Task prompt: Write the next part of the personal response to the novel The Funeral Dress, picking up right after the line "I would teach her to make others feel like a priority."

Excerpt provided:
From Left to Write asks reviewers to connect the book of the month with their personal experiences. Accordingly, this is not a traditional book review, but rather, my response to this month’s selection. Find out more here. I received an advance copy of The Funeral Dress for free, but I was not compensated in any way for this review. My comments are my own. The Funeral Dress is available for purchase here.
So, a lot of questions, but I wanted to narrow my response down to the one I imagine the protagonist, Emmalee, was forced to confront: what kind of mother do I want to be?
How To Mom Like a Champ [The Summary]
It's not until Emmalee takes a position at a shirt factory as a collar maker that she finds someone who cares about her. Grumpy Leona Lane, a fellow seamstress, adopts Emmalee as her protegee, and offers to let the girl and her baby come live with Leona and her husband in their trailer. Leona, who lost a baby as a young woman and was never able to conceive after, is excited to have two girls to mother.
Then it gets sad.
However, the night before Emmalee is set to escape from Nolan, Leona and her husband die in a car accident. Emmalee struggles with her disappointment, losing her friend, and her insecurities about being a mother as the town prepares for the couple's funeral. Emmalee appeals to the town's funeral home director for permission to sew Leona's funeral dress. Leona's church community protests that an unmarried single mother assume such an important task, but the director, along with other seamstresses from the factory, rally around her.
Ultimately, Emmalee learns that Leona's death did not close off her last opportunity for happiness. Instead, she forms new connections with previously estranged community members, gains confidence in her ability to raise a daughter, and defends her right to remain Kelly Faye's mother.
The Kind of Mother I Want To Be [The Personal]
Now that I'm older and...older, I find myself warming more to the possibility of a girl. I think it's because, as I edge closer to 30, I am more certain about what kind of mother I would want to be to my daughter:
I would teach her to make others feel like a priority.

Entries drawn from a collection
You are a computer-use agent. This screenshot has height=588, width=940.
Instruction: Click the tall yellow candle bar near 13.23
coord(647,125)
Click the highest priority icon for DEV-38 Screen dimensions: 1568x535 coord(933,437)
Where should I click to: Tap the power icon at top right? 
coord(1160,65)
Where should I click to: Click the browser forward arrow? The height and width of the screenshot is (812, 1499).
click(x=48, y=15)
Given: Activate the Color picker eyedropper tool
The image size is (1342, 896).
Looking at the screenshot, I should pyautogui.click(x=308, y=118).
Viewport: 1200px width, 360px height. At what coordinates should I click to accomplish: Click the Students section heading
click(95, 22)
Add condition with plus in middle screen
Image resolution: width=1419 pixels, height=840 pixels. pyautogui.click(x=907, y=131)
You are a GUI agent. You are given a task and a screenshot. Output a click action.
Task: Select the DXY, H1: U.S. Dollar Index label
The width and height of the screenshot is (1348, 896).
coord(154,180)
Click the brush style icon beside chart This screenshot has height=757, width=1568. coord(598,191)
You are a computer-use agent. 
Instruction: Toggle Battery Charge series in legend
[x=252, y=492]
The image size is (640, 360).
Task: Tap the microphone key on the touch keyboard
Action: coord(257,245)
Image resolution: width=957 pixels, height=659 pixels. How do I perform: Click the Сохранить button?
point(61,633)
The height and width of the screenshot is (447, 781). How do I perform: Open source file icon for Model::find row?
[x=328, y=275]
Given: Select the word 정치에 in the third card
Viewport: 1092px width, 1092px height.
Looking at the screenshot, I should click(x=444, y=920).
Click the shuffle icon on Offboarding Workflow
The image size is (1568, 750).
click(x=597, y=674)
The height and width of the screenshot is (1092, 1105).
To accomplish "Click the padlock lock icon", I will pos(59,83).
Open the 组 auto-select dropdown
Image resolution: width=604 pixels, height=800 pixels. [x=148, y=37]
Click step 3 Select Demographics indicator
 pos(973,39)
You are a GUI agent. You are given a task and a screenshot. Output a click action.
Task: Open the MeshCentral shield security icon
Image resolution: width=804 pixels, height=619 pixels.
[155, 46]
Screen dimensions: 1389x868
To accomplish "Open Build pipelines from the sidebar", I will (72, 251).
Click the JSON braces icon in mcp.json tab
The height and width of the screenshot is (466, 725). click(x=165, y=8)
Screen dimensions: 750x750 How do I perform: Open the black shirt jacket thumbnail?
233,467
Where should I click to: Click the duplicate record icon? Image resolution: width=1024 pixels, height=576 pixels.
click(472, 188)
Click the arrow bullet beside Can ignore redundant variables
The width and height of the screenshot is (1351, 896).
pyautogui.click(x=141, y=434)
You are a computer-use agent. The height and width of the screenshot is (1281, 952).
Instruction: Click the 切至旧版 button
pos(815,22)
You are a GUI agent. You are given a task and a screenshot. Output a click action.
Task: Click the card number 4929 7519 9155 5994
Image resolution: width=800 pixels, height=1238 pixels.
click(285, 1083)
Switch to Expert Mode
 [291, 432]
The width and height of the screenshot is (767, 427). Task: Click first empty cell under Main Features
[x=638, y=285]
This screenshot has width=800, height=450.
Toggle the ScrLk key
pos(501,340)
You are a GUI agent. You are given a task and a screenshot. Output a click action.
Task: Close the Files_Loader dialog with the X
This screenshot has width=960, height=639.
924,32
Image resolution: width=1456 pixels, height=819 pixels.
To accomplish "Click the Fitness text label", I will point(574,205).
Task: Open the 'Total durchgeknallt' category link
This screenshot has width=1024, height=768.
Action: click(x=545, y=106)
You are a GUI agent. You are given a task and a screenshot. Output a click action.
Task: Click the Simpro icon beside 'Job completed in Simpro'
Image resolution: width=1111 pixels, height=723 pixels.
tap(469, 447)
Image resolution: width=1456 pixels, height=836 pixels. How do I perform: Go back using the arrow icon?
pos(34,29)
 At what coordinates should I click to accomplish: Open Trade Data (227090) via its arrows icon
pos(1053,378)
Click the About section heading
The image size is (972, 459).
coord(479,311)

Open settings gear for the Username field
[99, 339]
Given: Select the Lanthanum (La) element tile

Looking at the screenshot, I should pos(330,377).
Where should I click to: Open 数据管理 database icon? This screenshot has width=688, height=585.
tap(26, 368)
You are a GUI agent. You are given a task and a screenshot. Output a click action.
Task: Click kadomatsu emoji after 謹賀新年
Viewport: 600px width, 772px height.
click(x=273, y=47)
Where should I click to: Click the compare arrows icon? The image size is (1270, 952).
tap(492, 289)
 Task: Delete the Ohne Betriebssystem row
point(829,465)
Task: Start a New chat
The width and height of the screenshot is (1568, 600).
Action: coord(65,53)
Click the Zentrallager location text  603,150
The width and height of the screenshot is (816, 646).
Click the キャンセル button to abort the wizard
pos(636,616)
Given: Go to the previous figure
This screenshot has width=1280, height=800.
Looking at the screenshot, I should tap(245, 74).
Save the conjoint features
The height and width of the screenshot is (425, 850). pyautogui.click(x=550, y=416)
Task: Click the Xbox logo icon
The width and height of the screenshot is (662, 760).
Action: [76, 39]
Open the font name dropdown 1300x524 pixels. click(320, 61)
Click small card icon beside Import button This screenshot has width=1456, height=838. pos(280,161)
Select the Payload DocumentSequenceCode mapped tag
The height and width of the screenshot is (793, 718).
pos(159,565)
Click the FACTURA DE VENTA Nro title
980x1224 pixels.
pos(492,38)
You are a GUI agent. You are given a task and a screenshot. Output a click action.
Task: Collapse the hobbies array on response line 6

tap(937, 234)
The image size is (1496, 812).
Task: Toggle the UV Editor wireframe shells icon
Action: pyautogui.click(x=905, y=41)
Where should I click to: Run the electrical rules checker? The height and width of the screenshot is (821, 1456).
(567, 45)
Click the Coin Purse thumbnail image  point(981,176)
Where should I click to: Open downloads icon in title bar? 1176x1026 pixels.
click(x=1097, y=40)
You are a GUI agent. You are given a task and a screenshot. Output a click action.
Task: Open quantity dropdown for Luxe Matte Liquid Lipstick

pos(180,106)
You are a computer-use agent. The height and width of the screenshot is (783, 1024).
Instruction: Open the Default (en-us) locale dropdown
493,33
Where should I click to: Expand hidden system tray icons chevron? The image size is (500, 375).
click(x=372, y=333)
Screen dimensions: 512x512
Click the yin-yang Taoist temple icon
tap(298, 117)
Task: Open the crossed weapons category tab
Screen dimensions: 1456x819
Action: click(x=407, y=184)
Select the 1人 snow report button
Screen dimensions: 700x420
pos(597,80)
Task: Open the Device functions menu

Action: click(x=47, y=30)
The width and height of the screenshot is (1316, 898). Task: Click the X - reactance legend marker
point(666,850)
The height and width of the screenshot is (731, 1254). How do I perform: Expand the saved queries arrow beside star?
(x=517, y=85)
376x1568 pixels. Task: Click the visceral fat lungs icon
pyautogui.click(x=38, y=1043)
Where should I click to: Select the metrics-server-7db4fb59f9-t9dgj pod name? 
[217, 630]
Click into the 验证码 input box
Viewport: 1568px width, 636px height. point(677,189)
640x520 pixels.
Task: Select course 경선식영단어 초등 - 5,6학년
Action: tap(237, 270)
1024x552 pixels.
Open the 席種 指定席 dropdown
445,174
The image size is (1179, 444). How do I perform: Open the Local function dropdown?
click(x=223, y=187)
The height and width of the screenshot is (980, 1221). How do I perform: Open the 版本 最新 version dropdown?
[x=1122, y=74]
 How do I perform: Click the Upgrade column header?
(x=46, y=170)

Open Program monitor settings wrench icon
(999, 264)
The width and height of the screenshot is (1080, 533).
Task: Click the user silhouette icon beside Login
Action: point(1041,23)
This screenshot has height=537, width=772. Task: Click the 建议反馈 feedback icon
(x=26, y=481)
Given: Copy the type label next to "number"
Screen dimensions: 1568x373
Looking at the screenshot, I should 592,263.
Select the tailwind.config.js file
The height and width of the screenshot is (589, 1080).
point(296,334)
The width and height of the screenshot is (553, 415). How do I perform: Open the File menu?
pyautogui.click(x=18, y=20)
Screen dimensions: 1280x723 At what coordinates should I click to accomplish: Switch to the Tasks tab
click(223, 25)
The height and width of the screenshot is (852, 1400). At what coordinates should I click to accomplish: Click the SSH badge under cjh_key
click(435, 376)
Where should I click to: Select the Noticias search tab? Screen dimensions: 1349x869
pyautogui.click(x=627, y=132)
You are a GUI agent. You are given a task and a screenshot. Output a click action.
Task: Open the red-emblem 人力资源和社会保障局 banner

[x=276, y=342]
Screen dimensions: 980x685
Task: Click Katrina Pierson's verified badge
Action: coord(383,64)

Expected answer:
Throughout most of my undergrad and early grad school years, I felt constantly on high alert. I was always rushing from one spot to another, intensely anxious and trapped in my mind. I remember one day walking across the quad and spotting a friend. I had a little extra time, so instead of saying, "Hey!" and barreling past him, I stopped and talked with him for a few minutes. Our conversation left me feeling significantly happier and I arrived to class in a much better mood than usual.
Later that day at lunch he told me that he was surprised when I paused to chat with him earlier. "Usually you don't stop to talk to anybody," he observed.
I never forgot that. All this time I thought I was doing the right thing by keeping my head down and focusing on school first. But what I didn't realize is how important it is to make the people in your life feel like a priority, even when you're busy. Life is never going to be more convenient for establishing and maintaining relationships. Which is why it is so important to make time for them.
I would teach her that there is no such thing as TOO kind.
There are two individuals I look to for cues on being unfailingly generous and kind. The first is my husband, who still opens the car door for me whenever we go somewhere, remembers the precise amount of cream I like in my coffee, and built a bench for our patio based on my leg length so it would be optimally comfortable for me. He encouraged me to keep a rescue kitten even though he had no interest in having a cat. Then, a year later, he told me to keep another one.
The second, my former college roommate and forever friend, loves sleep more than anything but faithfully woke up early on Saturdays to go volunteer at a local animal shelter. Torn between her fondness for a good steak and her concern for the environment, she reduced her meat intake significantly. I once mentioned I liked to jump rope for exercise; she sent me a book about jumping rope for fitness. She tries to see both sides of any issue, offers assistance to friends and strangers alike, and is the first to hug even the most unhuggable among us (me).
I would teach her, however, that she doesn't have to be nice all the time.
My husband and my friend are wonderfully generous people, but they aren't doormats. Moreover, I think it's especially important for a girl to know that she doesn't have to play nice all the time. Because there are going to be times when someone will attempt to exert power over her or a situation by manipulating her into playing nice.
When a man tells you to smile, you don't have to. I'm sorry it makes him uncomfortable for your girlish face to be mopey or angry or sad, but don't give into that impulse to obey and fake a smile. Feel your feelings. He'll get over it.
When a man heckles you, tells you you are pretty, and then calls you a horrible name because you did not answer as you attempt to walk down the street, through a parking lot, or into the grocery store, don't feel like you owe him anything. Not a smile, not a word.
I would teach her to get comfortable with being uncomfortable.
Take a class on something you have zero background in. Travel some place where you don't know the language. Try a new form of exercise. Attempt to befriend that person who seems like they are from another planet.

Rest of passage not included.